• _Kutipan Teks_:
■ ■ ■ ■ ■

Sabtu 31 May 2025 12:25 WIB

Depresi Bukan Kemalasan, Pakar Ingatkan Penyintas Butuh Dukungan dan Bukan Penghakiman

Depresi adalah kondisi medis, bukan sekadar kurang semangat.

Red: Friska Yolandha
Depresi (ilustrasi). Banyak penderita depresi kerap dicap sebagai pemalas, padahal kenyataannya jauh lebih kompleks dan menyakitkan.
Foto: www.freepik.com
Depresi (ilustrasi). Banyak penderita depresi kerap dicap sebagai pemalas, padahal kenyataannya jauh lebih kompleks dan menyakitkan.

AMEERALIFE.COM, JAKARTA — Banyak penderita depresi kerap dicap sebagai pemalas, padahal kenyataannya jauh lebih kompleks dan menyakitkan. Psikolog Universitas Indonesia, Ratih Zulhaqqi, menegaskan bahwa depresi bukan sekadar “tidak semangat”, melainkan kondisi mental serius yang bahkan membuat aktivitas sederhana seperti bangun dari tempat tidur terasa mustahil.

“Orang depresi dalam kondisi relapse bisa sangat sulit untuk membuka mata, apalagi berinteraksi atau melakukan aktivitas,” ujar Ratih saat dihubungi dari Jakarta, dikutip Sabtu (31/5/2025).

Baca Juga

Gejala seperti ingin terus tidur, menghindari interaksi sosial, mengurung diri, hingga tidak memiliki energi meski telah cukup beristirahat adalah hal nyata yang dialami para penderita. Kondisi ini sering kali sulit dimengerti oleh orang dengan kondisi mental yang sehat.

Low energy (energi rendah) ini bukan hanya secara fisik, tapi juga emosional, yang membuat mereka tidak mampu melakukan hal sekecil apa pun. Bahkan mengangkat tubuh untuk duduk saja terasa sangat sulit, sehingga mereka perlu dibantu oleh tenaga profesional,” jelas Ratih.

Ratih menekankan pentingnya individu mengembangkan coping mechanism, yakni mekanisme pertahanan diri yang sehat, seperti regulasi emosi dan manajemen persepsi.

■ ■ ■ ■ ■

• _Bahan Kajian_:
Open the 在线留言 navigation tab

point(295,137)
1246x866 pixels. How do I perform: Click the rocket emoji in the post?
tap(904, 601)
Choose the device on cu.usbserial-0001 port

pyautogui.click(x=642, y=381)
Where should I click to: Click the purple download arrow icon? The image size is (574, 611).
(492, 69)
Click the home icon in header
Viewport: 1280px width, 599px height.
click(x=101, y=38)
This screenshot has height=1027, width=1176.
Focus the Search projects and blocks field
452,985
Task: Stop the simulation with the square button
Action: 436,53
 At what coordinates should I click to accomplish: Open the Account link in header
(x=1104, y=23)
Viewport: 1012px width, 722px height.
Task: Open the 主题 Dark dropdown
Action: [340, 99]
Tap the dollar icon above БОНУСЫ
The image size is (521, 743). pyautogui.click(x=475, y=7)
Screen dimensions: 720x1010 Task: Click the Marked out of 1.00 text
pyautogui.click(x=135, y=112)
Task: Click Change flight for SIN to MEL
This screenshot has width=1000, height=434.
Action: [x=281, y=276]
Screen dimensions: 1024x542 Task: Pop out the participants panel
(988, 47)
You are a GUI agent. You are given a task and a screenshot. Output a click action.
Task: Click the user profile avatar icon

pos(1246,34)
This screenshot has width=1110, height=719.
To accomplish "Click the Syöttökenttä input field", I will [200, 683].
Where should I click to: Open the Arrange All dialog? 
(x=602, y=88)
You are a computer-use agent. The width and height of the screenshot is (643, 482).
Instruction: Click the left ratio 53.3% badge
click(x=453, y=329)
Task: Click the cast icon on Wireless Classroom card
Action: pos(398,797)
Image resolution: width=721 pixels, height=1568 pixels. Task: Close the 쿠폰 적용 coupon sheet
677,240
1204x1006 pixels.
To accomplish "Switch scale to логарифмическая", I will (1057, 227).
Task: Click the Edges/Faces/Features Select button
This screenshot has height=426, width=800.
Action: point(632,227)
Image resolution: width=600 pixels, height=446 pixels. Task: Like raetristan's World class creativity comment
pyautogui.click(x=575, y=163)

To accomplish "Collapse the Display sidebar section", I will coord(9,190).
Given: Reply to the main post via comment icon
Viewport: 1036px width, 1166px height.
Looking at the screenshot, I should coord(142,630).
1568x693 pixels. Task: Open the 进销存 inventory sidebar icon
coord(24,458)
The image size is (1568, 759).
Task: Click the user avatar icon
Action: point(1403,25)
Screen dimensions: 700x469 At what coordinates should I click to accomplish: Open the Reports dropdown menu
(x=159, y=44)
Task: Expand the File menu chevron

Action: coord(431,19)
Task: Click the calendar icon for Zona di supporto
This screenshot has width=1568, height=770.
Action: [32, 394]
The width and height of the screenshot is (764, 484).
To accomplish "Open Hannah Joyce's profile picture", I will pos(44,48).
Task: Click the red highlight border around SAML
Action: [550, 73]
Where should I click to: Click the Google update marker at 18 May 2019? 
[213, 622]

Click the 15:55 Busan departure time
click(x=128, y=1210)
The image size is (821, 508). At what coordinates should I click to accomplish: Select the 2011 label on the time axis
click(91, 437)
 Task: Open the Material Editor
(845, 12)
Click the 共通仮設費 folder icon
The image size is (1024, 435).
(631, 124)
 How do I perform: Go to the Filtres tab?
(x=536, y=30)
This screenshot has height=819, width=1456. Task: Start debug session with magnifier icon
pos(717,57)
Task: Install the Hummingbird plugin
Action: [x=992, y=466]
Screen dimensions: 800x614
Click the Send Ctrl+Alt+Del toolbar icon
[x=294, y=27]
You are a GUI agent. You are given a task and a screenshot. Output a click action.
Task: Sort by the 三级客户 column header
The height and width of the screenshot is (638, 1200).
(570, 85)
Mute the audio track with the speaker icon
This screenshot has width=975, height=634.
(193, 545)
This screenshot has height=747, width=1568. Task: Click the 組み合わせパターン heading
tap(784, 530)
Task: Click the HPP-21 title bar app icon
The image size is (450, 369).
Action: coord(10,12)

■ ■ ■ ■ ■

• _Ketentuan Tugas_:
[1] Tentukan apakah pernyataan berikut sesuai dengan artikel tentang depresi: (a) Ratih Zulhaqqi adalah psikolog Universitas Indonesia; (b) energi rendah pada penderita depresi hanya bersifat fisik; (c) Ratih dihubungi dari Surabaya. Jawab ya atau tidak untuk tiap pernyataan, lalu kutip kata-kata artikel yang menentukannya.
[2] Jawab pertanyaan berikut berdasarkan artikel tentang depresi.
(a) Apa contoh mekanisme pertahanan diri yang sehat yang disebut Ratih?
(b) Pada tanggal berapa ucapan Ratih dikutip?
(c) Oleh siapa kondisi para penderita depresi sering kali sulit dimengerti?
[3] Terjemahkan kalimat dari artikel tentang depresi ini ke dalam bahasa Inggris: "Banyak penderita depresi kerap dicap sebagai pemalas, padahal kenyataannya jauh lebih kompleks dan menyakitkan."

• _Jawaban Per Nomor_:
[1]
(a) Ya: "Psikolog Universitas Indonesia, Ratih Zulhaqqi"
(b) Tidak: "bukan hanya secara fisik, tapi juga emosional"
(c) Tidak: "saat dihubungi dari Jakarta"

[2]
(a) Regulasi emosi dan manajemen persepsi.
(b) Sabtu, 31/5/2025.
(c) Oleh orang dengan kondisi mental yang sehat.

[3] Many people with depression are often labeled as lazy, when in reality it is far more complex and painful.